Genomic Data Commons To Facilitate Data, Clinical Information Sharing
The Genomic Data Commons (GDC), a unified data system that promotes sharing of genomic and clinical data between researchers, launched June 6. An initiative of the National Cancer Institute, the GDC will be a core component of the National Cancer Moonshot and the President’s Precision Medicine Initiative. It benefits from $70 million allocated to NCI to lead efforts in cancer genomics as part of PMI for Oncology. The GDC will centralize, standardize and make accessible data from large-scale NCI programs such as the Cancer Genome Atlas and its pediatric equivalent, Therapeutically Applicable Research to Generate Effective Treatments (TARGET).
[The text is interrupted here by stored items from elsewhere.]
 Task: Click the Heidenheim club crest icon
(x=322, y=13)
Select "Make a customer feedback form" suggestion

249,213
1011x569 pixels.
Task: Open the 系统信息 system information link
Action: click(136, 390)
Together, TCGA and TARGET represent some of the largest and most comprehensive cancer genomics datasets in the world, consisting of more than 2 petabytes of data (1 petabyte is equivalent to 223,000 DVDs filled to capacity with data). In addition, the GDC will accept submissions of cancer genomic and clinical data from researchers around the world who wish to share their data broadly. In so doing, researchers will be able to use the state-of-the-art analytic methods of the GDC, allowing them to compare their findings with other data in the GDC.
Data in the GDC, representing thousands of cancer patients and tumors, will be harmonized using standardized software algorithms so that they are accessible and broadly useful to any cancer researcher. The storage of raw genomic data in the GDC will also allow it to be reanalyzed as computational methods and genome annotations improve.
“With the GDC, NCI has made a major commitment to maintaining long-term storage of cancer genomic data and providing researchers with free access to these data,” said NCI acting director Dr. Douglas Lowy. “Importantly, the explanatory power of data in the GDC will grow over time as data from more patients are included, and ultimately the GDC will accelerate our efforts in precision medicine.”
The GDC is being built and managed by the University of Chicago Center for Data Intensive Science, in collaboration with the Ontario Institute for Cancer Research, all under an NCI contract with Leidos Biomedical Research, Frederick, Md.
“Of particular significance, the GDC will also house data from a number of newer NCI programs that will sequence the DNA of patients enrolled in NCI clinical trials,” said Dr. Louis Staudt, co-chief of NCI’s Lymphoid Malignancies Branch. “These datasets will lead to a much deeper understanding of which therapies are most effective for individual cancer patients. With each new addition, the GDC will evolve into a smarter, more comprehensive knowledge system that will foster important discoveries in cancer research and increase the success of cancer treatment for patients.”
The hope is that the GDC will form the basis for a comprehensive knowledge system for cancer. GDC researchers will be able to integrate genetic and clinical data, such as cancer imaging and histological data, with information on the molecular profiles of tumors as well as treatment response.